En tal perspectiva, según escribió el profesor Golub en 2003, Europa se encontraría inserta en «una nueva división internacional del trabajo imperial vertical, según la cual los estadounidenses hacen la guerra, mientras los franceses, británicos y alemanes controlan las zonas fronterizas y los holandeses, suizos y escandinavos sirven de auxiliares humanitarios». Una idea análoga había sido concebida hace unos años por el halcón Zbigniew Brzezinski. Según él y otros estrategas de Washington, el objetivo de Estados Unidos debe ser «mantener a nuestros vasallos en estado de dependencia, asegurar la docilidad y la protección de nuestros contribuyentes y prevenir la unificación de los bárbaros».
Ahora, Cullen Murphy analiza las causas de la declinación del imperio romano, y ubica como semejanza con el imperio actual, la tendencia a considerarse un pueblo excepcional, favorecido por una fuerza superior, divina. Lo que da lugar al mesianismo y puede llevar a rebasar los límites de lo posible.

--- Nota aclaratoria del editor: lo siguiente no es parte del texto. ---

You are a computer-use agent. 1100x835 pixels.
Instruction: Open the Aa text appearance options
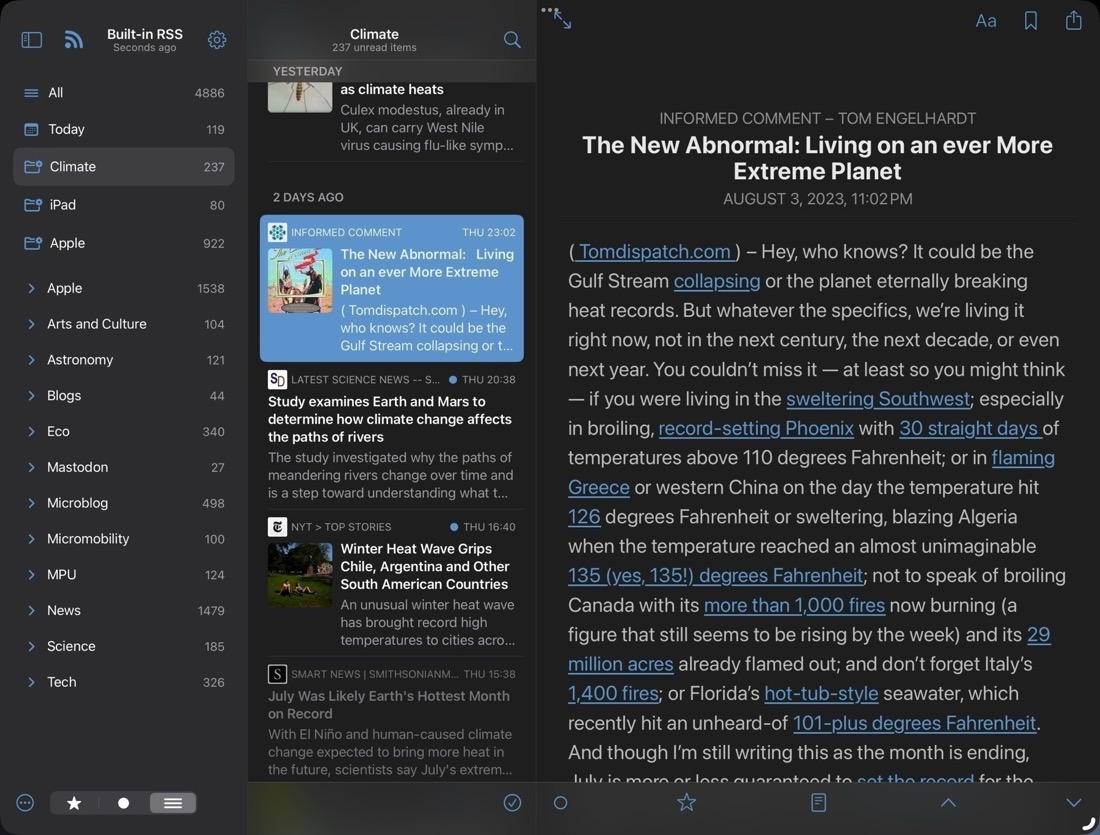coord(986,20)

Además, provistos de un complejo de superioridad como el de la Roma imperial, los círculos que toman las decisiones en Washington asumen una actitud muy romana, en el sentido de subestimar siempre al «otro», allende fronteras, lo que incluye el aspecto militar, consustancial a los grandes imperios. La expansión del antiguo imperio de los césares requirió de un ejército cada vez mayor, y su equipamiento y manutención terminaron por dejar exhaustas las arcas de Roma. Incluso, al final, el emperador tuvo que echar mano de las legiones de mercenarios visigóticos, con efectos contraproducentes.

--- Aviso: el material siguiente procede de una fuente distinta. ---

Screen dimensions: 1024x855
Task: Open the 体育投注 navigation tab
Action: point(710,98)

Algo de eso ha comenzado a pasar con Estados Unidos, a quien Murphy aplica el concepto de «imperial overstretch» (estirar al máximo la cuerda). Hoy día, el Pentágono debe mantener un complejo de 700 bases militares en 60 países y tiene que «subcontratar» agentes de compañías de seguridad privadas, es decir, mercenarios, muchos de ellos extranjeros, para desarrollar tareas propias del ejército.
Es obvio que Bush Jr. no es Diocleciano y los valores de la vieja Roma y los de los estadunidenses son muy diferentes, pero Murphy concluye que ambos imperios comparten hábitos mentales, conductas y ciertas circunstancias que son muy peligrosas. Al respecto, cabe apuntar que aunque el pasado nunca se repite, siempre deja lecciones para quienes saben leerlas.